Greenland, the GIUK Gap, and Arctic Security

The harbour of Ilulissat, Greenland in September 2008 (photo credit: Vincent van Zeijst, Creative Commons Attribution 3.0 Unported license)

See The Simons Foundation Canada's Arctic Security Briefing Papers for information on military policies and practices in the Arctic region by Ernie Regehr O.C., Senior Fellow in Arctic Security and Defence at The Simons Foundation Canada.

Greenland, the GIUK Gap, and Arctic Security 

Greenland’s strategic significance has long been linked to the “GIUK gap” and, more recently, to the Island’s reportedly abundant and widely coveted natural resources. Presidential musings about an American takeover to satisfy the Administration’s perceived security requirements are now part of the discourse, and, inevitably, the requisite strategic rationales have been proffered to support those security claims – though not generally the takeover ambitions. Meanwhile, it remains for the rest of the Arctic to reaffirm Greenland/Denmark sovereignty as they evolve it, and to ensure that what ultimately endures is the collective regional commitment to cooperation. 

Going on two decades ago, the Arctic’s coastal states gathered in Greenland’s Ilulissat to declare that the Arctic thrives when cross border cooperation, based on mutual trust and the rule of law, is validated by commensurate action. Now the US president’s commentaries on Greenland[i] and the implied actions not only flout that commitment, they also ignore the sovereignty of a NATO partner by insisting that America must own or control Greenland to assure American, and even world, prosperity and security.

So far, President Donald Trump’s musings have not referred to a long-standing focus of Pentagon and NATO interest, namely the GIUK gap. This is the maritime chokepoint between Greenland, Iceland, and the United Kingdom, which all Russian sea traffic heading south from Kola Peninsula bases must traverse to reach the North Atlantic and beyond. Thus, for decades the North Atlantic has been a prominent NATO and American arena of surface and especially sub-surface surveillance. 

The Canadian Armed Forces, by the way, have been regular participants in those operations. An August 2023 report on deployments in the seas east of Greenland, issued through the North American and Arctic Defence and Security Network (NAADSN), referred to the 2018 NATO Trident Juncture exercise in which Canada’s contribution was the fourth largest.[ii] Greenland marks the western end of the GIUK gap and hosts the American space base in the north at Pituffik. Iceland’s place at roughly the mid-point of the gap, welcomes NATO air forces at its Keflavik airport. The United Kingdom marks the eastern end of the GIUK gap.

▸ SET EXERCISE:
Rewrite the part of the Greenland text starting at "The Canadian Armed" and ending at "of the GIUK gap.", replacing "regular participants" with "frequent participants". Rely on the Greenland text alone.

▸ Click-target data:
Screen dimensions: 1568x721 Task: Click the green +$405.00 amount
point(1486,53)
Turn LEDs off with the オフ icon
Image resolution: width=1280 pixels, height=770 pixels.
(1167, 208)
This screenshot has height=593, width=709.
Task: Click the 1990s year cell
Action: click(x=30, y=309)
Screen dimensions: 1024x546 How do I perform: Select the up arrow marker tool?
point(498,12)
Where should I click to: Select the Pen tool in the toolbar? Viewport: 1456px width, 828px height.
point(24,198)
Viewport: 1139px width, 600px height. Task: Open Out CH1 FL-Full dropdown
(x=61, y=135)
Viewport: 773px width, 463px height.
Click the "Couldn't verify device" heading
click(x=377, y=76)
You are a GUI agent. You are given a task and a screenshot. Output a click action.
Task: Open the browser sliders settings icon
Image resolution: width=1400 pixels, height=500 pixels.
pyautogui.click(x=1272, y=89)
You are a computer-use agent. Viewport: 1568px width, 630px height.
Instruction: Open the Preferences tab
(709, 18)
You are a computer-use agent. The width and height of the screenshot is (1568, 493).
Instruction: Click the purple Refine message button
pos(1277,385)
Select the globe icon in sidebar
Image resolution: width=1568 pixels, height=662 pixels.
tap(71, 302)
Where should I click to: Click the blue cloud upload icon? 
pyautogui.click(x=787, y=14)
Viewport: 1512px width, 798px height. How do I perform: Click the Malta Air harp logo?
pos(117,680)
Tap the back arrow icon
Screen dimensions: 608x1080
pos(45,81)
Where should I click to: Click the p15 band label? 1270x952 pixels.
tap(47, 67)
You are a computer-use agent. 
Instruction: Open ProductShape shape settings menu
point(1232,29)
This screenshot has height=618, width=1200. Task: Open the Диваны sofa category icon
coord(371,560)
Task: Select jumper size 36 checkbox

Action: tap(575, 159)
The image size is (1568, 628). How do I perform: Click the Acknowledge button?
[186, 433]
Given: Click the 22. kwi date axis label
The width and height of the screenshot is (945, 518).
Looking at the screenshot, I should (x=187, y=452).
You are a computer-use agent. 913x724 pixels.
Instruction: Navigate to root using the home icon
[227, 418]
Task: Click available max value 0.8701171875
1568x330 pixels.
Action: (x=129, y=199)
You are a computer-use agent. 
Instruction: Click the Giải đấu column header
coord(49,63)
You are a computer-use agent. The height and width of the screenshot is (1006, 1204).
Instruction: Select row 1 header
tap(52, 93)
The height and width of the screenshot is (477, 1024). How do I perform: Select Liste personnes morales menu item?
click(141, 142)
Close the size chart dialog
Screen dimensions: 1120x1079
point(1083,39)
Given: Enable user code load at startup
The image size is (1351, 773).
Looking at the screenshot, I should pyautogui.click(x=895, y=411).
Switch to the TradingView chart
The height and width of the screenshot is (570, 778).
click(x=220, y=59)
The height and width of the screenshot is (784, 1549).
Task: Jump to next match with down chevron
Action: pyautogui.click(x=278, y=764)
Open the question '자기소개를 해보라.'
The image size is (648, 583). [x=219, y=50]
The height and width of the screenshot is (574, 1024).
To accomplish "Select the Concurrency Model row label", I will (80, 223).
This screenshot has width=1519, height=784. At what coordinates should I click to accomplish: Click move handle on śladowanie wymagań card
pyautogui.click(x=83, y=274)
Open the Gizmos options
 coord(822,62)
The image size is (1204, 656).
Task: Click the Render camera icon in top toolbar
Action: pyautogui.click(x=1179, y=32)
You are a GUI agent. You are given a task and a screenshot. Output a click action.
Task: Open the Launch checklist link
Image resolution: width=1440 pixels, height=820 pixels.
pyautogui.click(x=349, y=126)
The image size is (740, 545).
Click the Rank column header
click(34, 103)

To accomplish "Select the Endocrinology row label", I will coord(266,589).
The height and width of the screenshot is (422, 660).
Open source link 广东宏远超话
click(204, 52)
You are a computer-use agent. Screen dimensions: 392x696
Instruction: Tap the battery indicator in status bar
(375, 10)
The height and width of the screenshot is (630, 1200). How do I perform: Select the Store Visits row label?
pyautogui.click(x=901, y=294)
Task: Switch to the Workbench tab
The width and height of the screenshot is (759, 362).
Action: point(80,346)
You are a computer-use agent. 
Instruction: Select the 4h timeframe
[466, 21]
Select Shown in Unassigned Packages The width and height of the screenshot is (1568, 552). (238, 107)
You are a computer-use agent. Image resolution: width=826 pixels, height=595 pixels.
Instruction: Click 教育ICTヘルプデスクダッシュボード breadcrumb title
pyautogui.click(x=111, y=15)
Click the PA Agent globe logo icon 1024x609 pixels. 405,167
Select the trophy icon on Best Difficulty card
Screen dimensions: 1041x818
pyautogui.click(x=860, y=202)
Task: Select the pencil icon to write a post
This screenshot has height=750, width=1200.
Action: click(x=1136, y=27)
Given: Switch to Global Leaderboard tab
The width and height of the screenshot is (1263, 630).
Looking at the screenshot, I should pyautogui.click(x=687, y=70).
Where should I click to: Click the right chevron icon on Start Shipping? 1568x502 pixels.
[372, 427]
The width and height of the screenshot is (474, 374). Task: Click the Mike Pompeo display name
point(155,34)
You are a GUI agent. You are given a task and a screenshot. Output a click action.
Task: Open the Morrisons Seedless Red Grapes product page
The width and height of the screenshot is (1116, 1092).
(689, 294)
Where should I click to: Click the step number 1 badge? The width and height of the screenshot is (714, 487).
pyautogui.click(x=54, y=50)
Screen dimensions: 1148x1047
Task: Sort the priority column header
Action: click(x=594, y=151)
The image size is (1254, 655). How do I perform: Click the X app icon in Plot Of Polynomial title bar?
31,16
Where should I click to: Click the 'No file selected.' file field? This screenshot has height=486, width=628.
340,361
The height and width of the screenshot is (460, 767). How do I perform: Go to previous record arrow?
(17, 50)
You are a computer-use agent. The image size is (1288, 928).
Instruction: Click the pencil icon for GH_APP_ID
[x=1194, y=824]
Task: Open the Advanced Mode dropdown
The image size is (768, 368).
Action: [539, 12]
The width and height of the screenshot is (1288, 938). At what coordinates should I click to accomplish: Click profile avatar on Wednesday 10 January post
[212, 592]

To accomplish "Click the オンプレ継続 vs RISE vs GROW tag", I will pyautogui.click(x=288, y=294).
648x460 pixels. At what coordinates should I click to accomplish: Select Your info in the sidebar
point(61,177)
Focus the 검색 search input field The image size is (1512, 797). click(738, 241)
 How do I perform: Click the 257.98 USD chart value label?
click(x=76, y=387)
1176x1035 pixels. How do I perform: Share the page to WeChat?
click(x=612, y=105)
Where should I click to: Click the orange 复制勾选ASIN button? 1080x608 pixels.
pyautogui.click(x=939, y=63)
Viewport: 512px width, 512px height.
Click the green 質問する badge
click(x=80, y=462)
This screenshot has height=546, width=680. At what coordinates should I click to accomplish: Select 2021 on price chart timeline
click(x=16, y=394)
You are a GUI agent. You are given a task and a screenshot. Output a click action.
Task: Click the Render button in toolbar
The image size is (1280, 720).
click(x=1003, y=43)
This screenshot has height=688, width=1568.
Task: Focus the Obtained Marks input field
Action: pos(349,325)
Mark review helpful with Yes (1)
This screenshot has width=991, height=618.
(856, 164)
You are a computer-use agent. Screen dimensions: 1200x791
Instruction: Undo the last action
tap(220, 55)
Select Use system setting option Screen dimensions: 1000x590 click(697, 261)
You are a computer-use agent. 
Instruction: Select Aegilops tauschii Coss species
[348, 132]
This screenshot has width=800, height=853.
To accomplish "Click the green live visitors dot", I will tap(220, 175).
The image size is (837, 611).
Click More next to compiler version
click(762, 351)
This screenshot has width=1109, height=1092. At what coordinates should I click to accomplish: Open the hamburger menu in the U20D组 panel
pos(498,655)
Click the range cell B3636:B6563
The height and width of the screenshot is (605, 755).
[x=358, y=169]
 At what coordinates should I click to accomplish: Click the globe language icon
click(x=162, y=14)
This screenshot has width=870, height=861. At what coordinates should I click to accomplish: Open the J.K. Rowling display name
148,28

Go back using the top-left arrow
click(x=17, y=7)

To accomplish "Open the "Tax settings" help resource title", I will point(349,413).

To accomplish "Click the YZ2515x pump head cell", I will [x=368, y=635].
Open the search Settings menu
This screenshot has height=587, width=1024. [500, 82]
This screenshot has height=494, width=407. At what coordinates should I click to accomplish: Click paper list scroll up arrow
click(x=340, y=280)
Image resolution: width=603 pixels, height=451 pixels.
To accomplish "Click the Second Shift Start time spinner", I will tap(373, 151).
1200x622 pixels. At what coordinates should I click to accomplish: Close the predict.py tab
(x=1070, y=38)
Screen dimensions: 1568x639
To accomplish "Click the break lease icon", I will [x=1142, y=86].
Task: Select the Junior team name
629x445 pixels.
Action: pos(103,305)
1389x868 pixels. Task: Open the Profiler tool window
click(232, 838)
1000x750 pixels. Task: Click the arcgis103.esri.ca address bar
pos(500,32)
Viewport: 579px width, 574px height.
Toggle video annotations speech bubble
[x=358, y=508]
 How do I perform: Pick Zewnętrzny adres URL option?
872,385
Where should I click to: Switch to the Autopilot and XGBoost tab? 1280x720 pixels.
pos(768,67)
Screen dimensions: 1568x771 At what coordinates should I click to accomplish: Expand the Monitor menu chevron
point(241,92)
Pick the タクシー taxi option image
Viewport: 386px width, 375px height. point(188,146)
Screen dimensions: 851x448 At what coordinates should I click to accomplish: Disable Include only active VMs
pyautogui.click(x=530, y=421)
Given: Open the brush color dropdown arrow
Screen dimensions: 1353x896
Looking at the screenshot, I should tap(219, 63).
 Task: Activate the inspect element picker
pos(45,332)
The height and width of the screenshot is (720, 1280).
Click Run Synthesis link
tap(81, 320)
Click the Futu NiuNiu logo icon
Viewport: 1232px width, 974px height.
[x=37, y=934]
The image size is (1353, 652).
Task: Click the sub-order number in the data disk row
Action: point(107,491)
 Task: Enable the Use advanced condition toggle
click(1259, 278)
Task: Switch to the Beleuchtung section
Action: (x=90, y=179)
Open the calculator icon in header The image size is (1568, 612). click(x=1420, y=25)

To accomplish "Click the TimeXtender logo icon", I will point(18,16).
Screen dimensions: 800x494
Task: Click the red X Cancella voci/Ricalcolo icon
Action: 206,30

▸ OUTPUT:
The Canadian Armed Forces, by the way, have been frequent participants in those operations. An August 2023 report on deployments in the seas east of Greenland, issued through the North American and Arctic Defence and Security Network (NAADSN), referred to the 2018 NATO Trident Juncture exercise in which Canada’s contribution was the fourth largest.[ii] Greenland marks the western end of the GIUK gap and hosts the American space base in the north at Pituffik. Iceland’s place at roughly the mid-point of the gap, welcomes NATO air forces at its Keflavik airport. The United Kingdom marks the eastern end of the GIUK gap.